Huawei has also launched a new sub-brand called Ultimate Design. It's going to launch new ultra-high-end smartphones under this moniker. These devices will be a cut above Huawei's normal flagship phones, so the company has decided to give them their own designator, though this is not the first time it has done something like this.
Huawei says that the Ultimate Design phones will use top-notch materials, powerful specs, and ultimate craftsmanship to provide a true ultra-high-end experience. The Huawei Mate 60 RS Ultimate Design is the first device to be released under this brand. The company was previously launching these devices under the Porsche Design moniker but has now decided to make its own sub-brand.
The Chinese tech giant is no stranger to sub-brands. It previously owned the Honor sub-brand under which entry-level, mid-range, and premium mid-range devices were launched. Huawei sold off the Honor sub-brand in November 2020 to a state-owned company controlled by the municipal government of Shenzhen.
We've also seen other Chinese OEMs rely on sub-brands to organize their lineups. They primarily use their main brand for high-end phones and launch secondary brands for mass-market devices. Huawei is going against the grain here a bit by focusing entirely on the best of the best with the Ultimate Design brand.
Samsung has never been a fan of sub-brands. It prefers sticking with the singular Galaxy brand for its devices. All of its devices, whether entry-level or foldables, are launched with the Galaxy moniker. Samsung has created several lines under the Galaxy brand, such as the Galaxy A, Galaxy S, Galaxy Z, but they're all grouped together under that singular brand.
We've recently discussed how it seems that we are back to the days when Samsung used to flood the market with devices in all price segments. Samsung's upcoming Galaxy FE lineup seems like an attempt at device spam. As the footprint of its offerings continues to increase, the question arises, should Samsung create a sub-brand as well?
Given the immense brand equity behind Galaxy, it would make sense for Samsung to retain it for high-end devices, such as the Galaxy S flagships and the Galaxy Z foldables. However, isn't the Galaxy brand being diluted by an entire range of “Fan Edition” smartphones, tablets, and earbuds that exist ostensibly for reasons that include getting rid of excess component inventory?

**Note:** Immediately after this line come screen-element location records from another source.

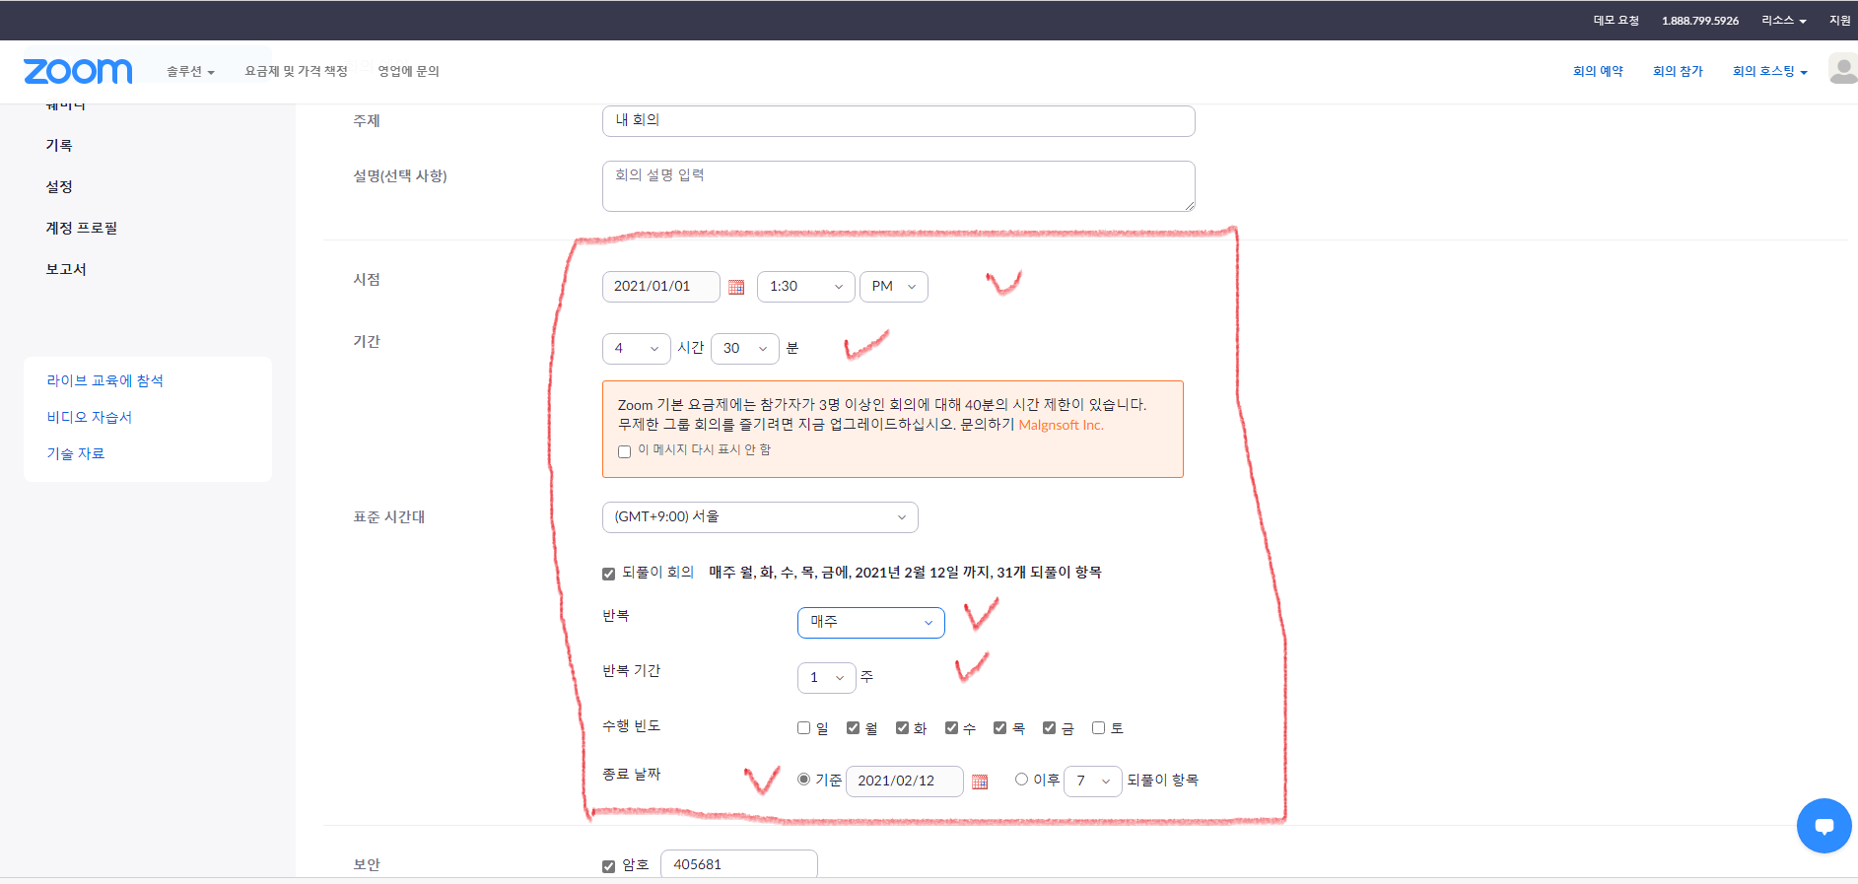Uncheck the 월 (Monday) checkbox
This screenshot has width=1858, height=884.
click(x=854, y=728)
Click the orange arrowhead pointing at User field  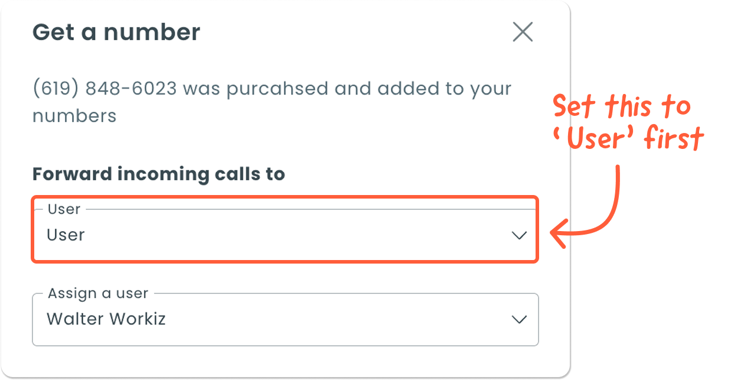tap(558, 234)

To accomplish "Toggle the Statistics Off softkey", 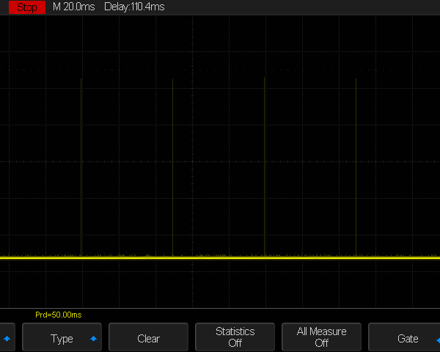I will click(235, 337).
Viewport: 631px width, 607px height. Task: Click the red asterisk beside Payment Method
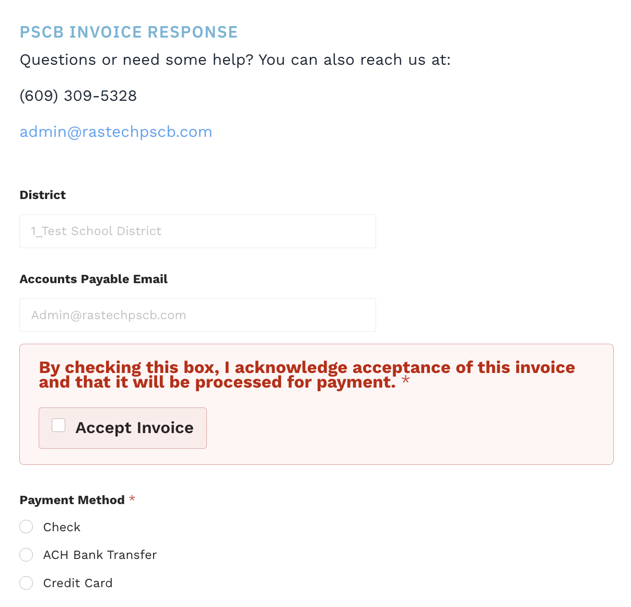(x=132, y=499)
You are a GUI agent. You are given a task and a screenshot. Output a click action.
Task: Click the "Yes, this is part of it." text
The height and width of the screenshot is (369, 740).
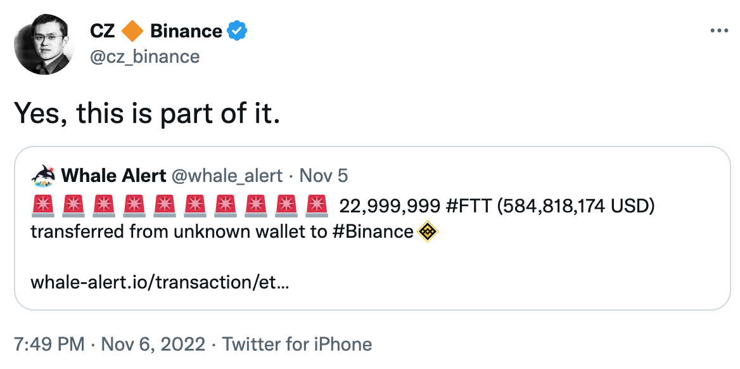point(146,114)
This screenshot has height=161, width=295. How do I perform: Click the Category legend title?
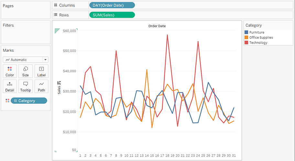[254, 25]
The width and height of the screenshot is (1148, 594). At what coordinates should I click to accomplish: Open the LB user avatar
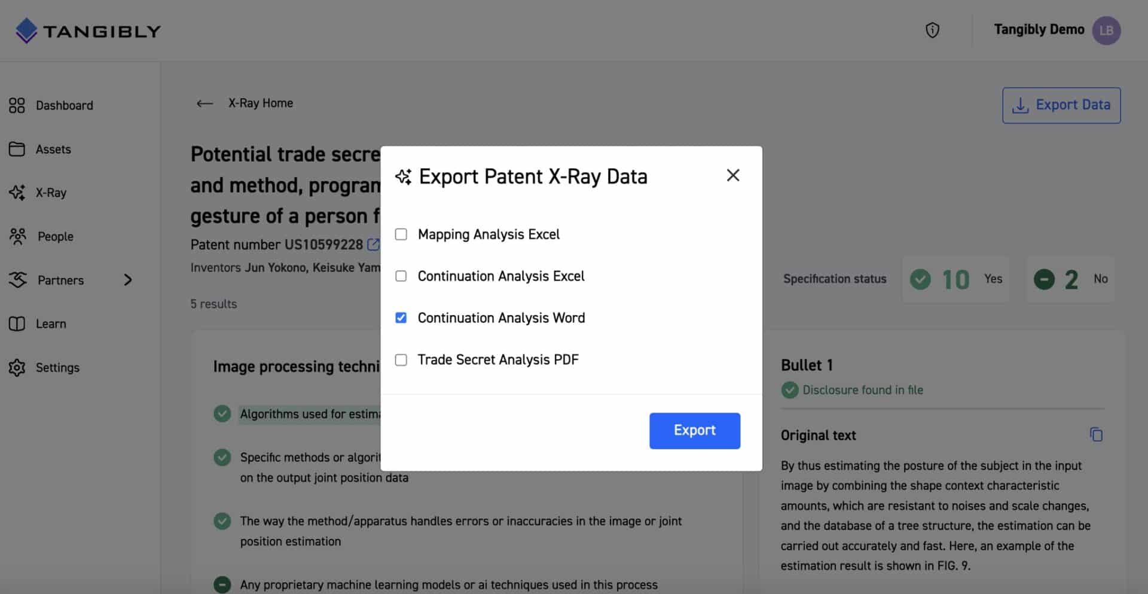[1106, 31]
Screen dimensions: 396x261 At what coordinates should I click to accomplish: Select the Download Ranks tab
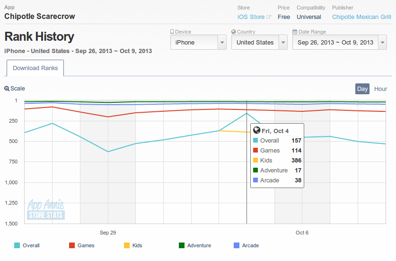(x=35, y=68)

The same could also be said for the countless mass-market devices in the Galaxy A and Galaxy M series. By launching a sub-brand that focuses on these segments, Samsung could adopt a two-pronged approach to the market. The Galaxy brand would ultimately become synonymous with top-of-the-line flagships and foldables while the sub-brand would be focused on making the most of the opportunities that exist in the entry-level and mid-range segments.
The pace at which Samsung is launching new devices now seems to suggest that it just wants to have products in every segment, regardless of whether it appears that we're approaching device spam territory again. A customers who sees a $150 Galaxy device and a $1,000 Galaxy device will never feel that this is a high-end only brand. On the other hand, that's the generation perception with iPhones, since Apple has made the conscious choice of never offering mid-range phones, thereby solidifying the perception that iPhones are high-end devices.
As the company looks for innovative ways to expand its dominance over the global smartphone market, perhaps launching a sub-brand should be one of the moves it considers. Some of its rivals have enjoyed incredible success with it. This would enable it to pivot and establish the Galaxy brand as premium-only, even more so now that it wants to lead the way on foldable phones.